Выделение ДНК из биоматериалов.
Принцип метода.
Протеинолиз протеиназой К с последующей фенол-хлороформной экстракцией белков и дальнейшим осаждением ДНК 96% этанолом.
Ход работы.
4.2.1 Депротеинизация.
- К препарату добавить 250мкл 5Хбуфера для протеиназы К до 1Х (10 мМ трис-HCl рН 8,0, 5 мМ ЭДТА рН 8,0, 0,5% SDS), ресуспендировать.
- Протеиназу К добавить из расчета 500мкг на 1 мл конечного объема.
- Инкубировать при 56С 8 часов.
Приготовление растворов:
- Приготовление раствора протеиназы К.
1мл глицерина
1мкл 2М CaCl2
20мкл 1М TrisHCl рН8
970мкл ddН2О.
Развести в этом буфере 100мг Протеиназы К (50мкг/мкл).
Хранить -20оС, 2 месяца.
Приготовление рабочего раствора 5хбуфера для протеиназыК
Исходный реактив | Кол-во в мкл | Конечная концентрация |
1М TrisHCl рН8 | 50мМ | |
0,5М ЭДТА рН8 | 25мМ | |
10% SDS | 2,5% | |
ddН2О | Довести до 10мл |
Хранить при комнатной температуре, 1 месяц.

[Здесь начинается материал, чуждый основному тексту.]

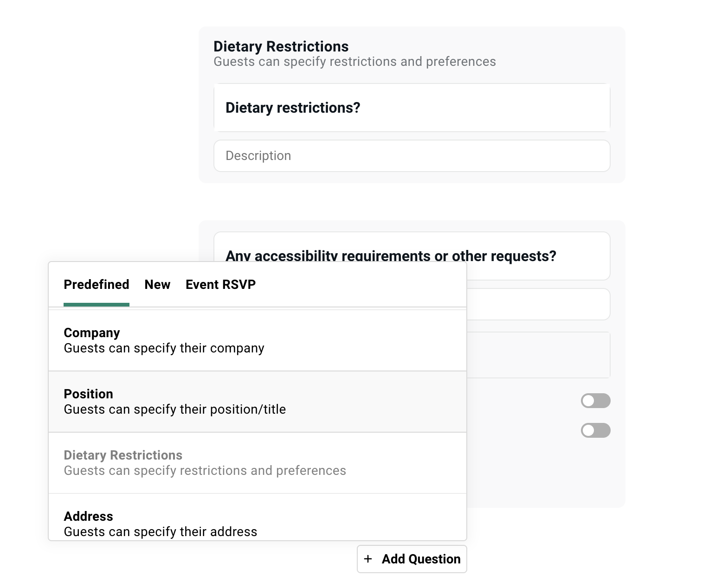Click the answer field below accessibility question
The image size is (709, 588).
pyautogui.click(x=538, y=304)
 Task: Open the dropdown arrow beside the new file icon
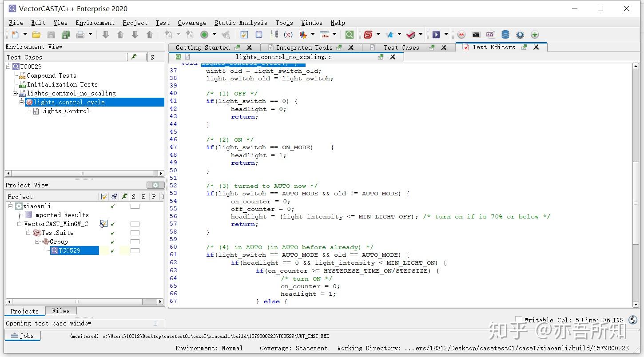[25, 35]
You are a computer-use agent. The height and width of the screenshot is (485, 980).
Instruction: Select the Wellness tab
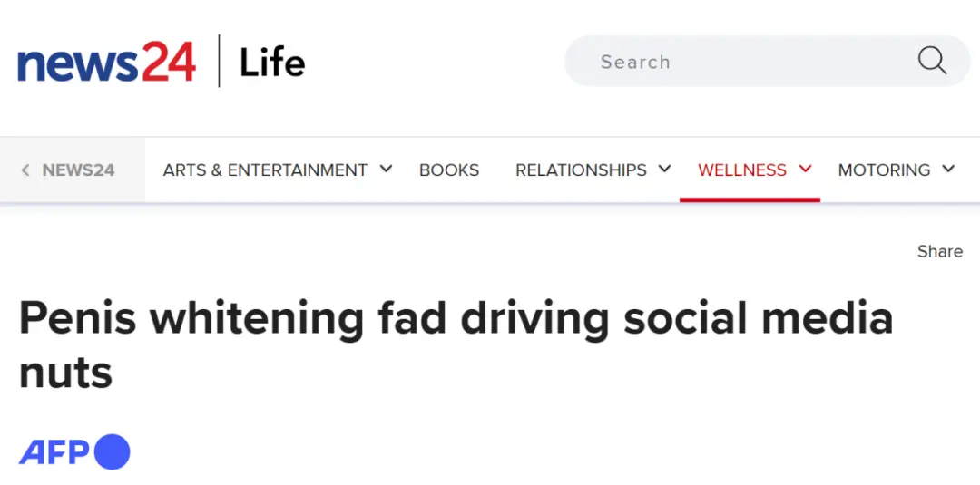pyautogui.click(x=741, y=170)
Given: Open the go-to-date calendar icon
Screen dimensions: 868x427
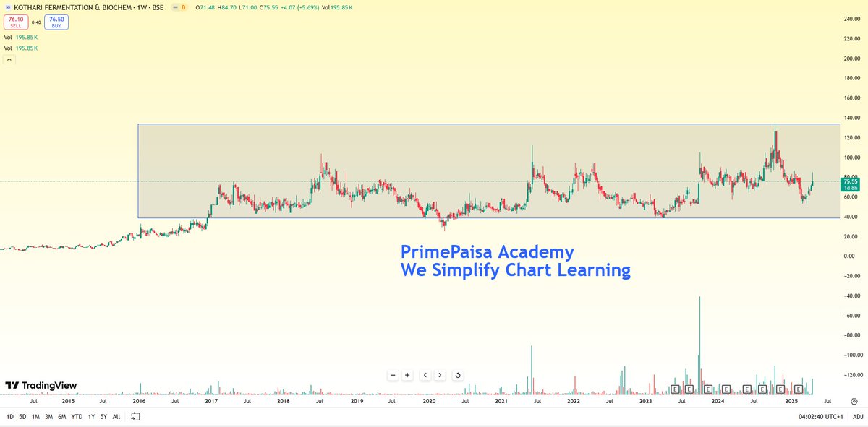Looking at the screenshot, I should click(135, 416).
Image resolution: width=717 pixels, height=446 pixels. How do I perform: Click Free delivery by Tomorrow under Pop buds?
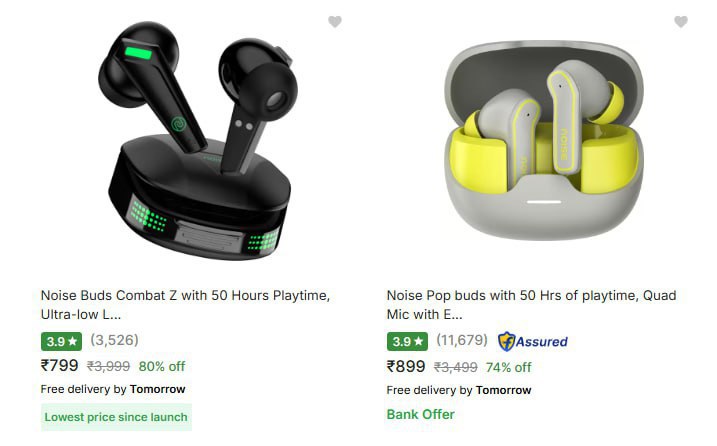tap(459, 390)
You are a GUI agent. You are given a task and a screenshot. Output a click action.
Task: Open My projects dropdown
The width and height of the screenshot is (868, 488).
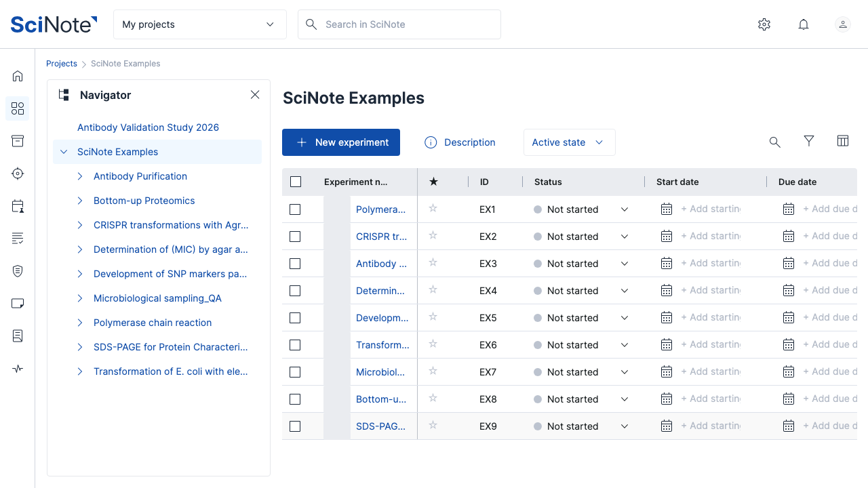(x=200, y=24)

- Приготовление 500мл 1М TrisHCl рН8
Tris 60,55г , довести ddН2О до 450мл
Титровать 3М HCl до рН 8,0.
Довести водой до 500мл.
Хранить +4оС, 3 месяца.
Приготовление 500мл 0,5М ЭДТА рН8
ЭДТА 93,05г, довести ddН2О до 400мл
Титровать NaOH до рН 8,0.
Довести водой до 500мл.
Хранить +4оС, 3 месяца.
4.2.2 Выделение ДНК.
- К продуктам протеинолиза добавить равный объем водного фенола с pH 8,3, ресуспендировать и центрифугировать при ускорении 4500 g , в течение 15 минут, при температуре 4ºС. Отобрать супернатант в чистую пробирку.

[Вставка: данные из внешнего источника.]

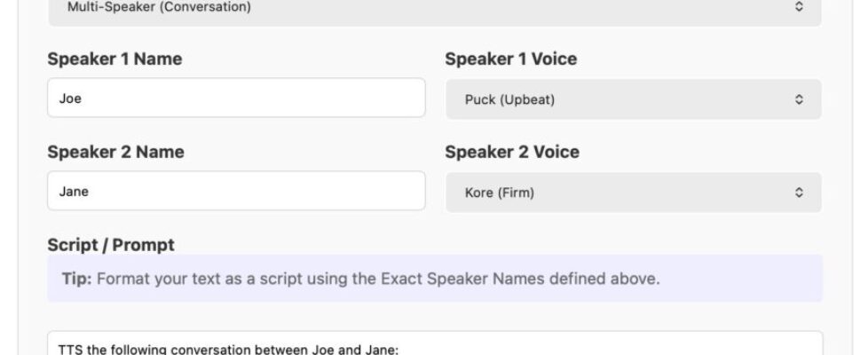Click the Script / Prompt heading
The width and height of the screenshot is (868, 355).
(x=110, y=244)
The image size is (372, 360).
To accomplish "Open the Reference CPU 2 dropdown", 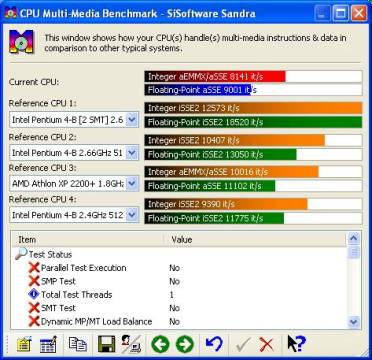I will pyautogui.click(x=132, y=153).
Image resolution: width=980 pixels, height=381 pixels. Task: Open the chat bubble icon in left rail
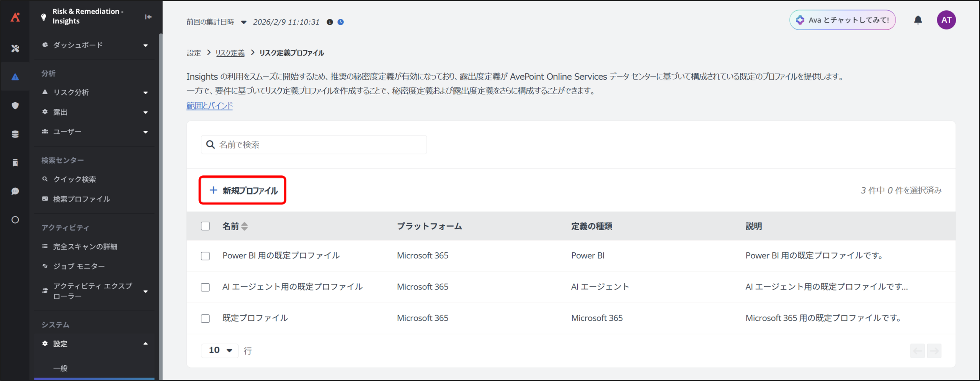[x=15, y=191]

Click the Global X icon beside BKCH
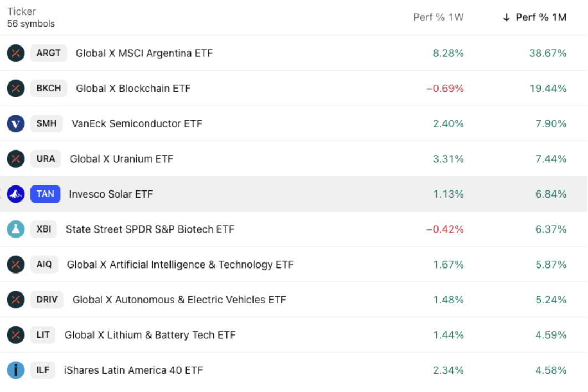[16, 88]
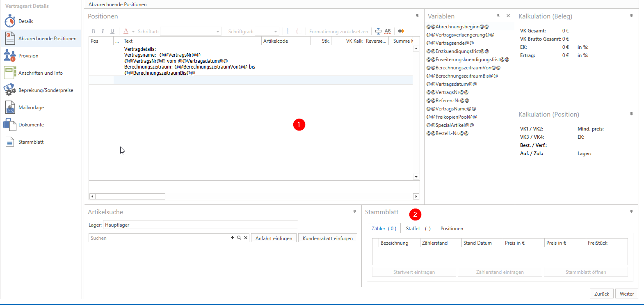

- Добавить к супернатанту равный объем смеси фенол-хлороформ 10:1. Ресуспендировать и центрифугировать при ускорении 4500 g , в течение 15 минут, при температуре 4ºС. Отобрать супернатант в чистую пробирку.
- Добавить к супернатанту равный объем хлороформа (24:1 хлороформ : изоамиловый спирт). Ресуспендировать и центрифугировать при ускорении 4500 g , в течение 15 минут, при температуре 4ºС. Отобрать супернатант в чистую пробирку.

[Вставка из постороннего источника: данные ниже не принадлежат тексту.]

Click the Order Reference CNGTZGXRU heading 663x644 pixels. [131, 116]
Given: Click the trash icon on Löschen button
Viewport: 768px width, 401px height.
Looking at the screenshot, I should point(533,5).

- Добавить к супернатанту водный раствор гликогена (10 мг/мл) из расчета 3 мкл на 1 мл супернатанта. Ресуспендировать, добавить 10М ацетат аммония до 2М (1 объем/4 объемам), ресуспендировать и добавить 2,5 объема 96% этанола. Ресуспендировать.
- Инкубировать 120 мин при -20ºС.
- Центрифугировать при ускорении 4500 g , в течение 80 минут, при температуре 4ºС.
- Декантировать, добавить к пробе 1 мл 70% этанола, центрифугировать при ускорении 4500 g , в течение 10 минут, при температуре 4ºС.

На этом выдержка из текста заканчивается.